The Methodist Church is packed with bodies, and there is enough singing, clapping, even dancing in the aisles, to satisfy Triffie's need for a livelier form of worship than she can find with either Adventists or Anglicans. It is, in fact, much like a Salvationist meeting, except for the lack of uniforms, and everyone has worked up a fine sweat by the time Mrs. Demarest gets up to speak.

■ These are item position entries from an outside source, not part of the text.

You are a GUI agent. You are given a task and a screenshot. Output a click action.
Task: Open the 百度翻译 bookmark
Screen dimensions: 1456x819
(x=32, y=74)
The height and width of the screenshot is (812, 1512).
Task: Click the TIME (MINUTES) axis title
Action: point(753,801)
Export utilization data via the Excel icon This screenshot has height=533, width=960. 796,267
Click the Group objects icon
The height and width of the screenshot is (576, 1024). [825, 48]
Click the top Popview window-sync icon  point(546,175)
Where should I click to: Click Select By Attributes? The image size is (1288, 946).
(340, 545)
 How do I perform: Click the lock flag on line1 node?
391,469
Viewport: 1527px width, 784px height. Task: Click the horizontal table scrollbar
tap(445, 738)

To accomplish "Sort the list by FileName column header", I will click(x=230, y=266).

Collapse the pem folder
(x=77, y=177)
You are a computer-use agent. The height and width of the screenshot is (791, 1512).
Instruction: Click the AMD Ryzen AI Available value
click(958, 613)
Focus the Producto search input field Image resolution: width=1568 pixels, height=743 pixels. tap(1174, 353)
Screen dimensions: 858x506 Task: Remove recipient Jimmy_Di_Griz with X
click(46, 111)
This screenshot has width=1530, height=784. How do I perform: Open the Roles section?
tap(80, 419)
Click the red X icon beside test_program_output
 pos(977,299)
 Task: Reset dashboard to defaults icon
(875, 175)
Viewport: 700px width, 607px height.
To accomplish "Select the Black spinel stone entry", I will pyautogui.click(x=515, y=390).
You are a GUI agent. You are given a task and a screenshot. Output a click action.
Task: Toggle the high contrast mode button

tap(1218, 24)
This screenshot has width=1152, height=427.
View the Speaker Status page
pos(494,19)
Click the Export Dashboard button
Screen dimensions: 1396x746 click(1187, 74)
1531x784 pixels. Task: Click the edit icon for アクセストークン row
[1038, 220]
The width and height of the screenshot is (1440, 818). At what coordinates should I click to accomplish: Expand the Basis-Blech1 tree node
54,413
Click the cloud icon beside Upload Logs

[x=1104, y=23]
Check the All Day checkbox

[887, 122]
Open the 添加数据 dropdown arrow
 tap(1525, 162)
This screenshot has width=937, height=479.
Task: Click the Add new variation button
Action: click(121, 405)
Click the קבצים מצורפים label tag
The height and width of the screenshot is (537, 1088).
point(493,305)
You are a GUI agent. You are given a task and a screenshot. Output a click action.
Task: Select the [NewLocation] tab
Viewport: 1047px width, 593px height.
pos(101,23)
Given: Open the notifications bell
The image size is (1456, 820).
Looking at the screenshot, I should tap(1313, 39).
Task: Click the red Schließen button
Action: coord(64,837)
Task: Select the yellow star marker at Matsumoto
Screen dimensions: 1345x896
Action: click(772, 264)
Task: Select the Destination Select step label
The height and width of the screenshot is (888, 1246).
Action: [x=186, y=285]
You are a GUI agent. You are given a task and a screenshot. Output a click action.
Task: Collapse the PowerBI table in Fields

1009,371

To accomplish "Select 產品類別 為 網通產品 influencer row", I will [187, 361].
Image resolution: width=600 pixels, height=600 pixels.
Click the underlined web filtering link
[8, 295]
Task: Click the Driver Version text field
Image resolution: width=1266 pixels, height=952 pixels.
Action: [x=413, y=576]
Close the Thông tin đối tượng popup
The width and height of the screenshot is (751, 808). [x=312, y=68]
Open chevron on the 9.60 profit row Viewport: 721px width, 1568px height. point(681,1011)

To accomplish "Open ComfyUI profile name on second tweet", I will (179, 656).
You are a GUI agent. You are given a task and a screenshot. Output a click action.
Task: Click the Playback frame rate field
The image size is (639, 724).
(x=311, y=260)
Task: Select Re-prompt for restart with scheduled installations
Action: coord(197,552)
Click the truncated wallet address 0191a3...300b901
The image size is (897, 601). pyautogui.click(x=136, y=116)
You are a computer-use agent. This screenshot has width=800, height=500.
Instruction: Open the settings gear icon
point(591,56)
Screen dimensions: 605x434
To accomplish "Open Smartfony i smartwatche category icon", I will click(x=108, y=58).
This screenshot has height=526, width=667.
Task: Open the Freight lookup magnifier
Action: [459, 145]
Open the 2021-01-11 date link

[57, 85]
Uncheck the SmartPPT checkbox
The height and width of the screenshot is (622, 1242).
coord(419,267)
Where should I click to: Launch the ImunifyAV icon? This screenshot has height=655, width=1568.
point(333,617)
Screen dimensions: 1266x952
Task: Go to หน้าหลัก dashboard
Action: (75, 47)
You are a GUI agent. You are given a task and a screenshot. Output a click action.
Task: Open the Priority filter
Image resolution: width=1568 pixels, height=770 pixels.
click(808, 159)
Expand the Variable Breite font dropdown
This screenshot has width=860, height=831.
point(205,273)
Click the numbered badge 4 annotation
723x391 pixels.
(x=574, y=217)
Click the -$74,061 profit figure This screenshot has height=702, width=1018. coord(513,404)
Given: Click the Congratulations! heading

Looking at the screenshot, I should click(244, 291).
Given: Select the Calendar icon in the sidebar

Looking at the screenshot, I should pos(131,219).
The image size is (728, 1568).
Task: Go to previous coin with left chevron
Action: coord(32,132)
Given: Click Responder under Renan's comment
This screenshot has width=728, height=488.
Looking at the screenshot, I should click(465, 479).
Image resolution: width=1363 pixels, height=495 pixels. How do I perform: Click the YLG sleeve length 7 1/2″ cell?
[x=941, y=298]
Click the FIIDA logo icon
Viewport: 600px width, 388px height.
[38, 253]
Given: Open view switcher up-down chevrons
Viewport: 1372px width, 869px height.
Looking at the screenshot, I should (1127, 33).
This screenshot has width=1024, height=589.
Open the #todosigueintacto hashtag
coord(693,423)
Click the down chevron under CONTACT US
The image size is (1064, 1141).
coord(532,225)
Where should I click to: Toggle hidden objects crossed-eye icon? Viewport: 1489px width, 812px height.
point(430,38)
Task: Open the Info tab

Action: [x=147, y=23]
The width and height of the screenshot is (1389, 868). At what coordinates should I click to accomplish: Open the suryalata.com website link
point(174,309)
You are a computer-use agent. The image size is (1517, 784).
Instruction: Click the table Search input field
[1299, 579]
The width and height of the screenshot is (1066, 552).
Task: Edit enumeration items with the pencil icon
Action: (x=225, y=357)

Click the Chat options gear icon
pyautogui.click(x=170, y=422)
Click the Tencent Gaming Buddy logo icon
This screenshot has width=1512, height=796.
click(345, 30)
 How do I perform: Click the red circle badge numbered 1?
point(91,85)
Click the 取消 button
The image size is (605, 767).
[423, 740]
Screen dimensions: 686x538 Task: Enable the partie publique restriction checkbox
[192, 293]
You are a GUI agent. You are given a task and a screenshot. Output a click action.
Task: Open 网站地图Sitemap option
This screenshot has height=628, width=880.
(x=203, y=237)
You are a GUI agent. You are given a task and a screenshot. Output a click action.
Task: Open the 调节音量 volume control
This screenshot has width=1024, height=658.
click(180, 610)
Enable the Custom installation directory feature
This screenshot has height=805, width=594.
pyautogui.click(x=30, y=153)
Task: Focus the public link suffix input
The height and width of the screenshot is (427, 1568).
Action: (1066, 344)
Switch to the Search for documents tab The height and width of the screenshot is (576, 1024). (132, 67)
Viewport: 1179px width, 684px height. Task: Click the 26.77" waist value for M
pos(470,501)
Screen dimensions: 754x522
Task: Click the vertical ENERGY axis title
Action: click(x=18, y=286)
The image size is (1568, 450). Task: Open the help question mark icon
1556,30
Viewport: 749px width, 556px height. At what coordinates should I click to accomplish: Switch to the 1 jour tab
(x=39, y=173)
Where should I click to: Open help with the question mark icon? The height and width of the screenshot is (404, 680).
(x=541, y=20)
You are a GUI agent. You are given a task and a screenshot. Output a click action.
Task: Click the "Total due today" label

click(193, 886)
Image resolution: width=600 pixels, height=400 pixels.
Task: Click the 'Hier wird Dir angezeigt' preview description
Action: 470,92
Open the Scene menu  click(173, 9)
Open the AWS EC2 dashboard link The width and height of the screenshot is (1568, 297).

A lady revival preacher! Triffie has heard a couple of women officers in the Salvation Army, and she loves hearing the gospel coming out of a woman's mouth – it's a reminder that the world is larger than the one she knows. But Victoria Booth-Clibborn Demarest is something entirely different – a performer, a show-woman, almost an actress. The Holy Spirit fills her, there's no doubt about that, but she's hardly a transparent vessel. She's more like a stained-glass window: the Spirit within only makes her colour and design shine more vividly. Her small figure at the pulpit makes the whole room glow and shudder with the presence of God.

There is nothing restrained in this preaching, nor in the response of the audience. There could be no sharper contrast to the solemn Anglican liturgy of this morning, or the lengthy, Scripture-laced Adventist study she sat through yesterday. This is pure emotion, pure Spirit – music and prayer and shouting all twined together. “Glory! Glory, Hallelujah!” people shout all around her, as Mrs. Demarest's voice rises to a crescendo. She lifts her hands above her head, shaking her fists. “Come down, oh Lord! Fill us with your Spirit! Come down, NOW, Jesus!!”

This is heady stuff, commanding God to come down and fill the room. The Adventists wait and work and pray for Jesus to return, but they know it's ultimately His decision when He'll show up. Mrs. Demarest seems to believe one can compel God to be present, and He'll obey. It may not be the Second Coming, but the Spirit is here, right now, in this room, and it's as real as any return she can imagine with angels and trumpets.

People pour down the aisles to kneel and be saved, tears streaming down their faces, praying aloud, bursting into song. Trif kneels at the altar and feels, as John Wesley once did, that her heart is strangely warmed. God is not, after all, sitting far away on a cloud, checking off prophecies on a calendar while He waits for the moment to return, safely removed from the hell of Armageddon and Beaumont-Hamel and Monchy-le-Preux. He is here, among His people, present and alive.

Last night she felt the little dory of her faith was swamped, ready to capsize. Now she feels buoyed up, sped across the water with a fair wind at her back. Though she knows Kit will mock and be cynical, she can scarcely wait to get home to tell her about it.

Kit

St. John's
January, 1919

Dear Triffie,

I can scarce explain…

I am at a loss for words when I think…

It was most kind of you to come visit me in my Hour of Need, and I feel I must apologize for …

I regret so many of the things I said…

It's no use. Kit has tried eight times since Triffie went home to start a letter of apology. Every time she tries, she gets angry all over again. What good is it to apologize when she's still angry?

The first part of the visit went so well. Until Triffie got tangled up in those revival meetings, and couldn't talk about anything else. One night she came home an hour later than usual and told Kit she had been to a prayer meeting after the main revival meeting where she received the baptism of the Holy Spirit and spoke in tongues.

Kit has no words to match this folly. She is still struggling to figure out what her life will be like without Ben and fighting mind-numbing despair every day. She hasn't the energy to deal with Trif in the grip of yet another bout of religious enthusiasm, babbling happily about the Holy Spirit.